This painting depicts a unique vision of Our Blessed Lady, the Mother Mary. An exquisite portrait, the Madonna's dress and cloak are richly highlighted with gold leaf, an indicative of the artists of the Cusco School of Painting. Hands clasped together close to her heart, she stands against a typical Andean landscape. There are subtle high-relief details, with purpurina (Gold Leaf) being used to accentuate finishing touches.
This painting is oil on canvas and measures 16 x 24 inches. It is not stretched, and was painted after the year 2000. It will be mailed in a hard tube.

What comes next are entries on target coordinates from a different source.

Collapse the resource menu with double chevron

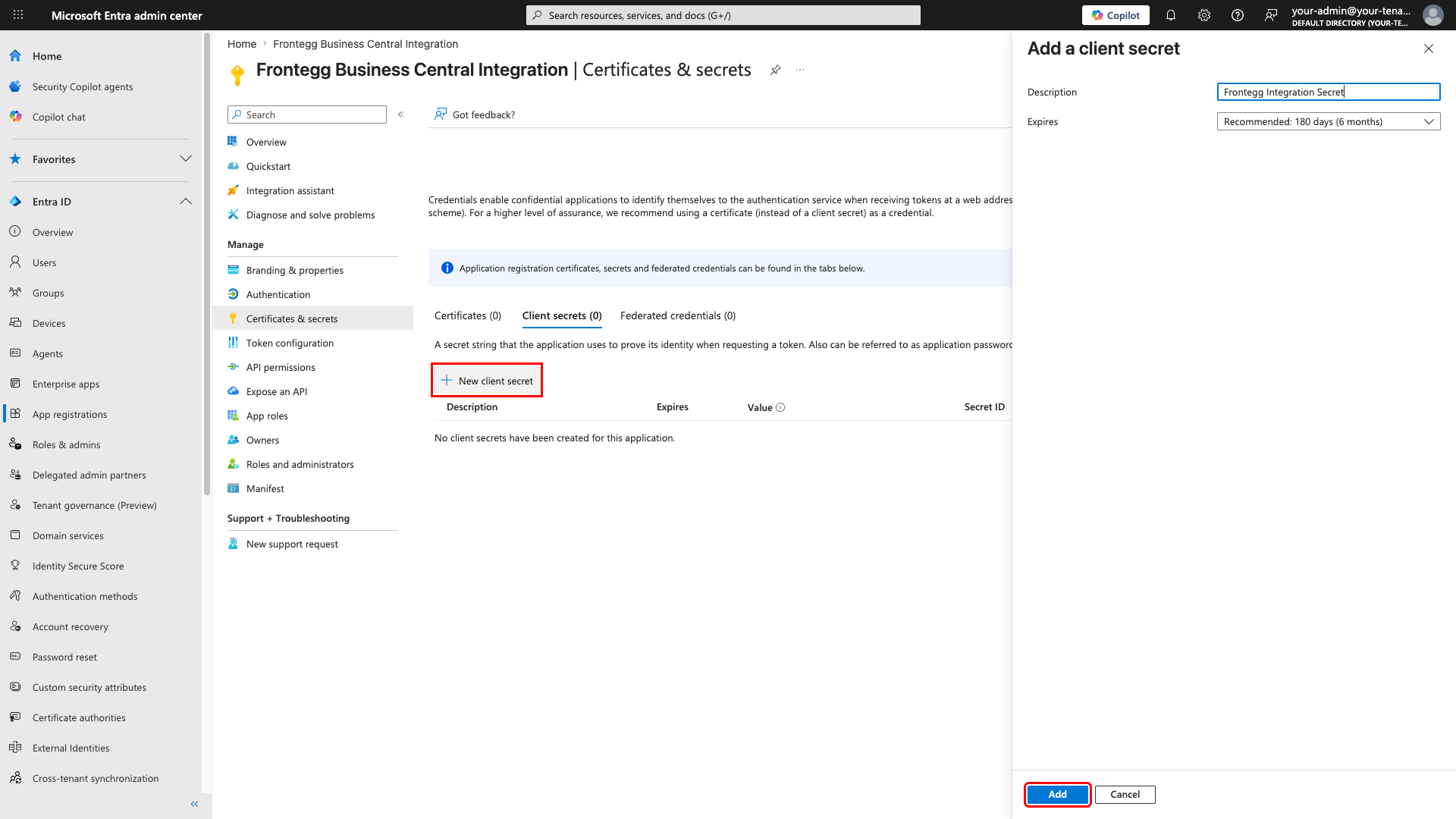coord(401,115)
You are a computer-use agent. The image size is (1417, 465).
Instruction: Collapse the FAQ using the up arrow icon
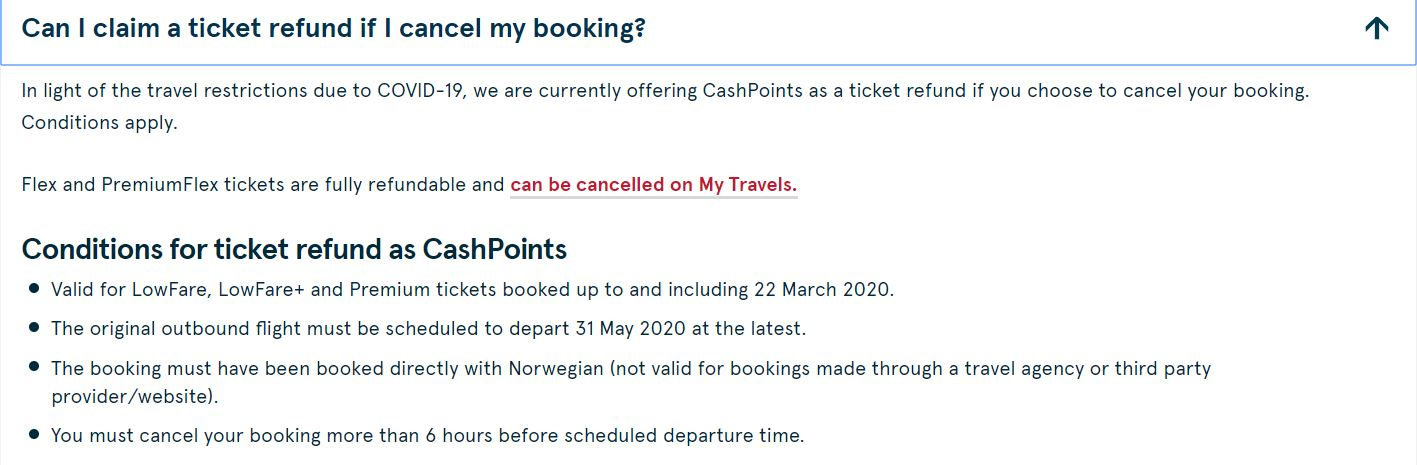pyautogui.click(x=1377, y=29)
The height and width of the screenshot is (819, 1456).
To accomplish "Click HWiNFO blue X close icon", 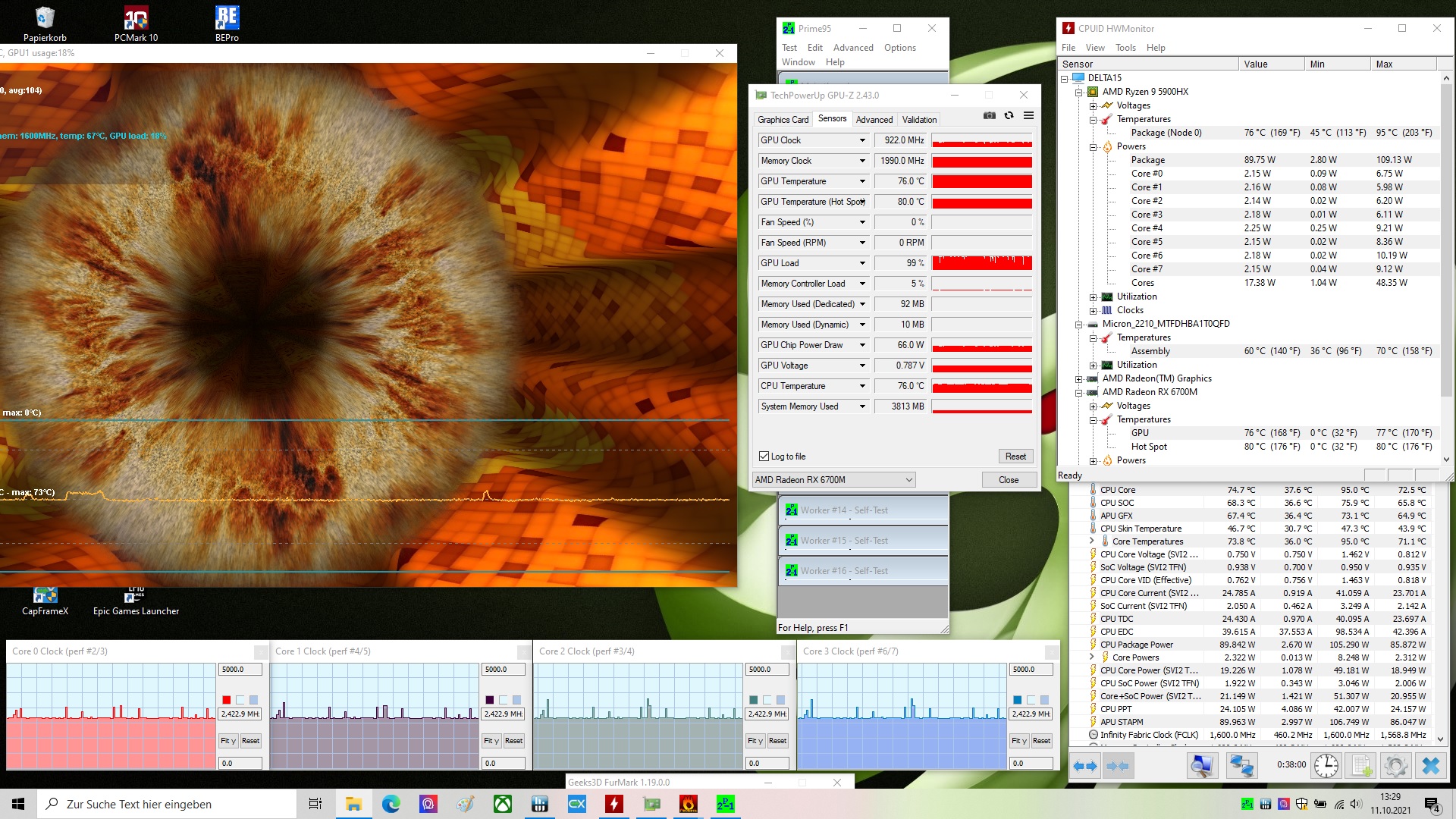I will tap(1430, 766).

The history of the Peruvian painting has its origins at the colonial era. The Spanish painters who arrived at the Viceroyalty of Peru taught their techniques to the local artists, and they began to shape on linen cloths their own representations, creating a new iconographic interpretation of the Peruvian reality. The Catholic divinities were adapted to indigenous sensitivity and given a singular representation that had its maxim expression in the "School of Cusco Painting" ( La Escuela Cusqueña), during centuries XVII and XVIII.
This painting has been done in the style of the works of La Escuela Cusqueña, the history of which is traced to the 17th century. Originally influenced by Spanish and Italian artists, this school was commissioned to paint sacred art in churches and monasteries throughout the Peruvian city of Cusco after the area was devastated by an earthquake in 1650. The collected efforts of numerous artists gradually evolved into a unique yet harmonious and consistent style, devoid of individualism. These paintings are usually not signed, but represent traditional depictions of the religious subjects most important to the local indigenous and Hispanic populations.